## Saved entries
++++++++

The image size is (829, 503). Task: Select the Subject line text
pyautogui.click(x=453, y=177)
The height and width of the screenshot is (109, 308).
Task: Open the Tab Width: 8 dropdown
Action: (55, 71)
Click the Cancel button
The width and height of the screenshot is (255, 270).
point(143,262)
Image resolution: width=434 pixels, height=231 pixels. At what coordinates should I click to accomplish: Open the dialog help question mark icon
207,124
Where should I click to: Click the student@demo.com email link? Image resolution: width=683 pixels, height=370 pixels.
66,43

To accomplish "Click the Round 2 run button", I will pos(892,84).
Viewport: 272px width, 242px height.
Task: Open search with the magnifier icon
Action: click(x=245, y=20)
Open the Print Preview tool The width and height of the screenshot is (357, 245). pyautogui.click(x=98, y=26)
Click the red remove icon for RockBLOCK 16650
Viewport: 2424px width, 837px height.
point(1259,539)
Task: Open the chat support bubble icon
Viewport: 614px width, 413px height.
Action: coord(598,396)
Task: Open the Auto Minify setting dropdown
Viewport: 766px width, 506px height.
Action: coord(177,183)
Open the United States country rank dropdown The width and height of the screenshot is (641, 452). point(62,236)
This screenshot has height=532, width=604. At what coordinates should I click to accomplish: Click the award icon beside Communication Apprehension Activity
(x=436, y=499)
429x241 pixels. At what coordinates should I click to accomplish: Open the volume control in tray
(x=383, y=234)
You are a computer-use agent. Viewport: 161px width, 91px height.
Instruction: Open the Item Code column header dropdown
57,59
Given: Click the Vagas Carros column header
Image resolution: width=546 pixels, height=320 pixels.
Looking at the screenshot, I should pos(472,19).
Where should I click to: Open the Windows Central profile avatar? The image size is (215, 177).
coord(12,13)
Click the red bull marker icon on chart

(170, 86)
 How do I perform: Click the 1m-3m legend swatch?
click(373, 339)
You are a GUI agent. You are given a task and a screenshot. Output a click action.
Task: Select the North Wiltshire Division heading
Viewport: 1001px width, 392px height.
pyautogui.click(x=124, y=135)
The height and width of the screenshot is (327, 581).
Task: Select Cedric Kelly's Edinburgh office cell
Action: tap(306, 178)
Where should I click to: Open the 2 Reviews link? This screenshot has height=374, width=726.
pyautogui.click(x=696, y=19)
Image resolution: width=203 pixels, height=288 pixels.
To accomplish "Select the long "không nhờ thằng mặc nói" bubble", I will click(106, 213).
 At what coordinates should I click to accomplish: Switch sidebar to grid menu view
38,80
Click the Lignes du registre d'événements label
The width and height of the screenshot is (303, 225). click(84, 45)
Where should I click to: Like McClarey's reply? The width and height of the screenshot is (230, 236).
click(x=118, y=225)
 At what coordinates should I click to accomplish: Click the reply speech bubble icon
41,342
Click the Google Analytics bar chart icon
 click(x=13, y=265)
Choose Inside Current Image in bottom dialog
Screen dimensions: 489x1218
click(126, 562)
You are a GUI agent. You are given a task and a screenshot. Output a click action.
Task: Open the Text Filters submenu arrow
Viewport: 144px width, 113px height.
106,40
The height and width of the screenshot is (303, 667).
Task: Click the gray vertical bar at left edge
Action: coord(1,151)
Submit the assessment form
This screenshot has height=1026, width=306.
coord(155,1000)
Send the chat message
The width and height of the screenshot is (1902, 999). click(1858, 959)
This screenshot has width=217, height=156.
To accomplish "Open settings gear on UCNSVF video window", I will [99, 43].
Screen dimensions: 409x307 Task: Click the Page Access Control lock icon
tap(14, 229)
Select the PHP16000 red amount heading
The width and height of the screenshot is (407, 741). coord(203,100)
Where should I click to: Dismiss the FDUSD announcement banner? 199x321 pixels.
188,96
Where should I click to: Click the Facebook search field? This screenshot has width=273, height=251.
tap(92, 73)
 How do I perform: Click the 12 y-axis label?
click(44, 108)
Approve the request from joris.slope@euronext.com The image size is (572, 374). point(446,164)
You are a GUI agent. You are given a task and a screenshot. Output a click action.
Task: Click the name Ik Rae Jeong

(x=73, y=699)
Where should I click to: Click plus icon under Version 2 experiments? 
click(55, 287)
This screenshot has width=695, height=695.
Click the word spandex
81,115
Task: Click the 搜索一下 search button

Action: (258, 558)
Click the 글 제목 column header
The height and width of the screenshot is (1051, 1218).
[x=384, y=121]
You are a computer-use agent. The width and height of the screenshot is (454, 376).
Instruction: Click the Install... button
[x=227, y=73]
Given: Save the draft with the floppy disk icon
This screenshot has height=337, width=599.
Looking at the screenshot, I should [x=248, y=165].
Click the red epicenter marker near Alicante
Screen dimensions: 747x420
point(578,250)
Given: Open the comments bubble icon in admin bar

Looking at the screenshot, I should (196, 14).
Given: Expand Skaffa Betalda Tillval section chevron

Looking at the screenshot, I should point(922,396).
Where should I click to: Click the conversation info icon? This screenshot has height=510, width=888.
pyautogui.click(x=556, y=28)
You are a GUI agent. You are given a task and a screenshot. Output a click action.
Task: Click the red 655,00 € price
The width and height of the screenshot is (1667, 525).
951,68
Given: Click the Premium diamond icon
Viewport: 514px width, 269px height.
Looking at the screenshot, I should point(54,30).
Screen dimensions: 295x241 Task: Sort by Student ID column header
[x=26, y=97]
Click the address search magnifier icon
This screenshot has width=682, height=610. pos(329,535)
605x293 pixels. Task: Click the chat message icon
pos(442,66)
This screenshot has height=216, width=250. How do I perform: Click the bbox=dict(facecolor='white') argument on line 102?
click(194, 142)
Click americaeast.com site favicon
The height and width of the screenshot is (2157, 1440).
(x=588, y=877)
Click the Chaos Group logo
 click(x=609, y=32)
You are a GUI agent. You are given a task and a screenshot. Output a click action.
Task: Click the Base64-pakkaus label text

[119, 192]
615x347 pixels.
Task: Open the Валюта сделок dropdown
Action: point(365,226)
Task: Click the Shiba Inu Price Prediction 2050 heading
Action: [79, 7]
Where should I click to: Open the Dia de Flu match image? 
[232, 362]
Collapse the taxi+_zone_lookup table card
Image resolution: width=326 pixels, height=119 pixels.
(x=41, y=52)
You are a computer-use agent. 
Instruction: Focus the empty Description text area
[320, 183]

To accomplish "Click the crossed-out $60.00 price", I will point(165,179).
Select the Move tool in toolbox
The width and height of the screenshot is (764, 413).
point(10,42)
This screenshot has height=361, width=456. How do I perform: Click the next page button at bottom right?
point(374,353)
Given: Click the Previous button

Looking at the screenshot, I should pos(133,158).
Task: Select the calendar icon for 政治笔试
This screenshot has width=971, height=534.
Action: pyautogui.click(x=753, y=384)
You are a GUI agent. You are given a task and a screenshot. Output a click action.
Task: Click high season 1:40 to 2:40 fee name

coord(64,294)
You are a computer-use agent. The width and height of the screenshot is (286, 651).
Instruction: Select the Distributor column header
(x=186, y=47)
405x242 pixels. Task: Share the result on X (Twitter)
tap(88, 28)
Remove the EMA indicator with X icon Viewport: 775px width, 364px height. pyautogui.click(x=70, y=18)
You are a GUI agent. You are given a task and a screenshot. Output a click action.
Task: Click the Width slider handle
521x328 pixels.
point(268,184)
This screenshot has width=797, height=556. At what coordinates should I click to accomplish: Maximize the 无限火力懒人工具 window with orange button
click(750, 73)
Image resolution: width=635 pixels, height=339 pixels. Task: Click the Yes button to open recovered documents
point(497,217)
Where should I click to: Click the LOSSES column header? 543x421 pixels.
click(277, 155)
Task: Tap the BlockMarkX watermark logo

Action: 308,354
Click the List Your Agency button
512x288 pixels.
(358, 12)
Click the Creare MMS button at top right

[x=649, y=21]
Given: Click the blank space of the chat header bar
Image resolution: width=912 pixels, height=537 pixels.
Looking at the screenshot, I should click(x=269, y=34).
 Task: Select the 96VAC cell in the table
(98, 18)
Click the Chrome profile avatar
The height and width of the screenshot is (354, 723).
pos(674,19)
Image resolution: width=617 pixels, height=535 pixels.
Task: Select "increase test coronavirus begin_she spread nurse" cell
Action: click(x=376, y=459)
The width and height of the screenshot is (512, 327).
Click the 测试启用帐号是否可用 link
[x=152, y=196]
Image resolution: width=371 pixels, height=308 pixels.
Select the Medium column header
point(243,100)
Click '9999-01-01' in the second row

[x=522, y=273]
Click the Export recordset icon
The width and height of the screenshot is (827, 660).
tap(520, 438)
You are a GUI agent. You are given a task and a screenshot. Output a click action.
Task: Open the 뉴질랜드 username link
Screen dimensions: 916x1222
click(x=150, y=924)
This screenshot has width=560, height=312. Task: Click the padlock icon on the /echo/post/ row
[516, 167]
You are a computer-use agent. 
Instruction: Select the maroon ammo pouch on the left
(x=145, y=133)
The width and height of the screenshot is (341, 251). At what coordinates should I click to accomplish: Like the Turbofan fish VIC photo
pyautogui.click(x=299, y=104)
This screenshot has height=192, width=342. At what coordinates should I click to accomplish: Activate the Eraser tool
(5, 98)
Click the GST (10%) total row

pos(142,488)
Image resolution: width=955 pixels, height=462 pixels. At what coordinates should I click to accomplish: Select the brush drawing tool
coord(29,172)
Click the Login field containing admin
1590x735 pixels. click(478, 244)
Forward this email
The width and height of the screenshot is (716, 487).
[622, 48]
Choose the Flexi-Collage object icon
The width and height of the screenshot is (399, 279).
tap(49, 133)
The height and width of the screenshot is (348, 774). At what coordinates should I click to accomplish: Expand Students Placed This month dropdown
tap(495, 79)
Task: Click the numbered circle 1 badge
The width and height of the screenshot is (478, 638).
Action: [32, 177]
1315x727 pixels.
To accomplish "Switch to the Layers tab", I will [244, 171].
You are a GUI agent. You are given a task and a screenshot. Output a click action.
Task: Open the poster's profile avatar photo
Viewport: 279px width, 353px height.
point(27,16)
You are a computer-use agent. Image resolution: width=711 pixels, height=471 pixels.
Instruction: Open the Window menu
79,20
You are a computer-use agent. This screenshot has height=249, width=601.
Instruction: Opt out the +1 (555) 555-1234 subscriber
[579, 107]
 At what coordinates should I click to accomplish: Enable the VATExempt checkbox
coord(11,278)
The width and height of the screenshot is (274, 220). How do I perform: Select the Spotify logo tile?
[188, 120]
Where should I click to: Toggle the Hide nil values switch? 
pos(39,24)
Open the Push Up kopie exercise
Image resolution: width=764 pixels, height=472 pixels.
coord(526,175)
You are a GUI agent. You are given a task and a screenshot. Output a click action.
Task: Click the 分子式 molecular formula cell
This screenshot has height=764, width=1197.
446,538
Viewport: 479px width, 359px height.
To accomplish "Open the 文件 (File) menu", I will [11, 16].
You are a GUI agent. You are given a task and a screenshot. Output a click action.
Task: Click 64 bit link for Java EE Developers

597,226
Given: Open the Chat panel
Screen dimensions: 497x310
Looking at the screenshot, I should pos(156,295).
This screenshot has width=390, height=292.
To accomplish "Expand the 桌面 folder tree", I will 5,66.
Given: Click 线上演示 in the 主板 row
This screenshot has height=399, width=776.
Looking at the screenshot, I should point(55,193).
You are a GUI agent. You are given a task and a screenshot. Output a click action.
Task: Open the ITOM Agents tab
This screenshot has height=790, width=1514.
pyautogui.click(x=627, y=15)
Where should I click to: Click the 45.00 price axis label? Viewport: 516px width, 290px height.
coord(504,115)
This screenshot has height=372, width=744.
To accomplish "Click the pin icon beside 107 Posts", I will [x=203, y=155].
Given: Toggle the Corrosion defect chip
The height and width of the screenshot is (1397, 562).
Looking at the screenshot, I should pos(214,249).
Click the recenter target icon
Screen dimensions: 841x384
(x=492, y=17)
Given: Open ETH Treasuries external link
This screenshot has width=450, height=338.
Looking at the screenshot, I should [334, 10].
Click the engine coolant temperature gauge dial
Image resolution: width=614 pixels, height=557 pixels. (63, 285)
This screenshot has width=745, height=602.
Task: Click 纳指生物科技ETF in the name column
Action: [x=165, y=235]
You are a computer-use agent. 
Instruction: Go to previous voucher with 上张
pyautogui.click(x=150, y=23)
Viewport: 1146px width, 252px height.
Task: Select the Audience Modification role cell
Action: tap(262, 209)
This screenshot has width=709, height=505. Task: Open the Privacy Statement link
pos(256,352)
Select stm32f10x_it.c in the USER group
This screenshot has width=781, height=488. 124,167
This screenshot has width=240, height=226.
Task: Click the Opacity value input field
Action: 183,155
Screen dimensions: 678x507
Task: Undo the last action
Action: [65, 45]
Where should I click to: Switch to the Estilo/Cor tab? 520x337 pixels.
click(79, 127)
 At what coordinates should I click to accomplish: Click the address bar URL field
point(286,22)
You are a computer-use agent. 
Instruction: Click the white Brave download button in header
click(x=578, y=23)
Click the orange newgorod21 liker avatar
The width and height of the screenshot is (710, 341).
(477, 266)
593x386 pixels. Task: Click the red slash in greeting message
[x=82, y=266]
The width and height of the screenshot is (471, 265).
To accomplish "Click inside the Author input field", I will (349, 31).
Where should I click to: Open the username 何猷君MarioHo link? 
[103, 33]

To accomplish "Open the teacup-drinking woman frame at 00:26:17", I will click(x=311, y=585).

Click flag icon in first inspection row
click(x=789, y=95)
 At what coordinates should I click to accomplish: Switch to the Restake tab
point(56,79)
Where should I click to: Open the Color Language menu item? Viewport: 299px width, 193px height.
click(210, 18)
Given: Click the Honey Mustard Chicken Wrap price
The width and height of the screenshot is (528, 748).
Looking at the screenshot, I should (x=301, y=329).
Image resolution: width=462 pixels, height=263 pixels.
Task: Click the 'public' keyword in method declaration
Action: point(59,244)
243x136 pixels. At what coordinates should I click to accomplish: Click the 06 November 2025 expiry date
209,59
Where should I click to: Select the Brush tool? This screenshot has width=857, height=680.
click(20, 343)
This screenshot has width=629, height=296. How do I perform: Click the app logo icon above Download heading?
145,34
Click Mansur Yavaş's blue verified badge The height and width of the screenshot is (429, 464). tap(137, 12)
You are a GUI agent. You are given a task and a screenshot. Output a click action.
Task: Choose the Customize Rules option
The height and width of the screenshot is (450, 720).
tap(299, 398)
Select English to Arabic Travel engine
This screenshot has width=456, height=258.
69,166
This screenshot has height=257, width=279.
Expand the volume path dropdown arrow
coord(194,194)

++++++++

## Task objective
What is needed is an exact copy of the lines from the one containing "The height and width of the screenshot is (450, 720)." through the last line of the records above, both included.

## Worked solution
The height and width of the screenshot is (450, 720).
tap(299, 398)
Select English to Arabic Travel engine
This screenshot has width=456, height=258.
69,166
This screenshot has height=257, width=279.
Expand the volume path dropdown arrow
coord(194,194)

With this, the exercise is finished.